Назаров хотел уйти незаметно, но пробраться к двери было трудно — стулья стояли плотно у самого выхода.

Его опасения оправдались. Когда в заключение слово предоставили автору, Сева даже не встал, лишь голову вскинул. В лице его было что-то такое, что насторожило собравшихся, и в комнате стало тихо, напряженно.

— «Я пишу иначе, чем говорю, говорю иначе, чем думаю, думаю иначе, чем должен думать, и так до самых темных глубин». Это Кафка, но я мог бы…

Губы у Севы затряслись, глаза замутились от обиды, и странно было видеть это на его породистом красивом лице, на котором только что лежала печать высокомерия. Резко поднявшись, схватив со стола кожаную папку со своими стихами, он пошел к выходу, не видя никого, не слыша, что ему говорят. Рубашка, словно сшитая из газетных полос — с заголовками, колонками текста и оттисками клише — натянулась на сильных его плечах, и со спины он по-прежнему был внушителен и самонадеян.

Только на улице Назарову удалось нагнать его. Сначала Марат молча пошел рядом, справляясь с одышкой, потом сказал с упреком:

— Зря ты так… Кафку приплел… Зря.

— Что зря, что зря? — зло отозвался Сева. — Они же ни черта не смыслят в поэзии, а туда же — судить!

— Ты не кричи, — урезонил его Назаров, — прохожие оглядываются. А насчет поэзии… правы они. Сева, правы, и тебе бы прислушаться, а не хамить.

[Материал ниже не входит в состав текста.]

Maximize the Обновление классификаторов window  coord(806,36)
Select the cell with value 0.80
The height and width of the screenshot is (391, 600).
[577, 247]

Сева глянул на него и хмыкнул в ответ. Тут только Марат уловил приторный запах винного перегара. Так и есть, выпил. Ну, дурак, разве серьезные дела под хмельком делают… но вслух он ничего не сказал.

Они проходили мимо сквера, на мраморном столбике-постаменте был установлен бюст Пушкина, и Назаров предложил посидеть на скамейке. Сева опять ничего не сказал, но свернул за ним и сел рядом, ребром поставив на колени кожаную папку.

Накануне прошел короткий дождь. И сейчас еще плыли по небу облака, но не мрачные, а светлые, клубящиеся, точно пар, и чистые, без подпалин. Яркое солнце пробивалось в промоины. Земля парила, и этот особый дух, подобно запаху свежевыпеченного хлеба, волновал и приятно кружил голову.